November 26, 2024
Identifying T-cell receptors (TCRs) that interact with antigenic peptides provides the technical basis for developing vaccines and immunotherapies. The emergent deep learning methods excel at learning antigen binding patterns from known TCRs but struggle with novel or sparsely represented antigens. However, binding specificity for unseen antigens or exogenous peptides is critical. We introduce a domain-adaptive peptide-agnostic learning framework DapPep for universal TCR-antigen binding affinity prediction to address this challenge. The lightweight self-attention architecture combines a pre-trained protein language model with an inner-loop self-supervised regime to enable robust TCR-peptide representations. Extensive experiments on various benchmarks demonstrate that DapPep consistently outperforms existing tools, showcasing robust generalization capability, especially for data-scarce settings and unseen peptides. Moreover, DapPep proves effective in challenging clinical tasks such as sorting reactive T cells in tumor neoantigen therapy and identifying key positions in 3D structures.

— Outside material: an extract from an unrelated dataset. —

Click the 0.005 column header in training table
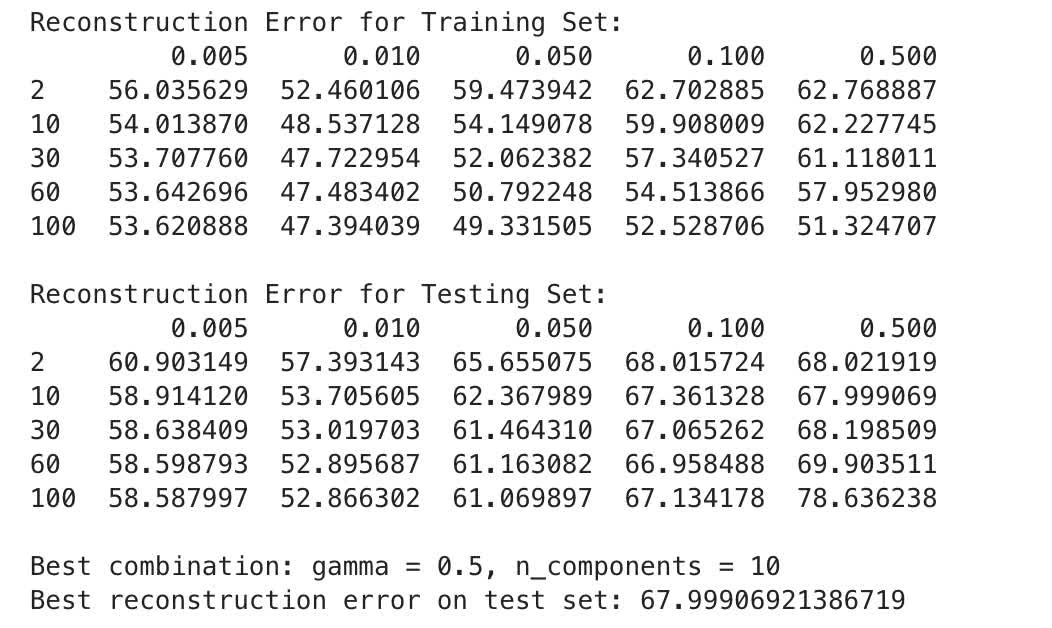1052x628 pixels. (209, 56)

Domain Adaptive, TCR, Binding Affinity, Antigenic Peptide.
Computational recognition of T-cell receptor (TCR)-peptide complexes is crucial for understanding tumors, autoimmune, and viral infectious diseases [1]–[3], where antigenic and viral peptides are presented by MHC-I. TCRs on T cells recognize these complexes, triggering an immune response. As key molecules in acquired immunity, TCRs exhibit complex diversity due to genetic recombination and evolutionary screening. Predicting TCR-peptide binding is a fundamental challenge in computational immunology, offering opportunities for vaccine development and immunotherapy. While traditional experimental methods [4]–[6] exist to detect TCR-MHC interactions, they are often time-consuming and technically difficult.

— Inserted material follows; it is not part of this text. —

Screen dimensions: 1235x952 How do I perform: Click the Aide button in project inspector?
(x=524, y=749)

With the rise of deep learning, many approaches have emerged for analyzing TCR patterns and predicting TCR-peptide binding affinity, categorized as follows: 1) Quantitative similarity measurement methods [7]–[13], which cluster TCRs and decipher antigen-specific binding patterns, but are not directly applicable for TCR-peptide binding prediction. 2) Peptide-specific TCR binding prediction models [14]–[16], which are limited to specific peptides, restricting their utility. 3) Peptide-agnostic TCR-peptide binding prediction models, such as pMTnet[17], DLpTCR[18], ERGO2[19] and TITAN[20], which can handle a broader range of TCR-peptide pairs but struggle with generalizing to unseen peptides or those with limited TCR interactions, posing challenges for immunotherapy. 4) PanPep [21], a recent study, improves generalization through various settings (majority, few-shot, and zero-shot). However, it relies on fine-tuning in few-shot cases and struggles with unseen peptides in zero-shot settings. PanPep is a pseudo-peptide-agnostic method combining peptide-agnostic and peptide-specific models, and its effectiveness depends on experience and further fine-tuning.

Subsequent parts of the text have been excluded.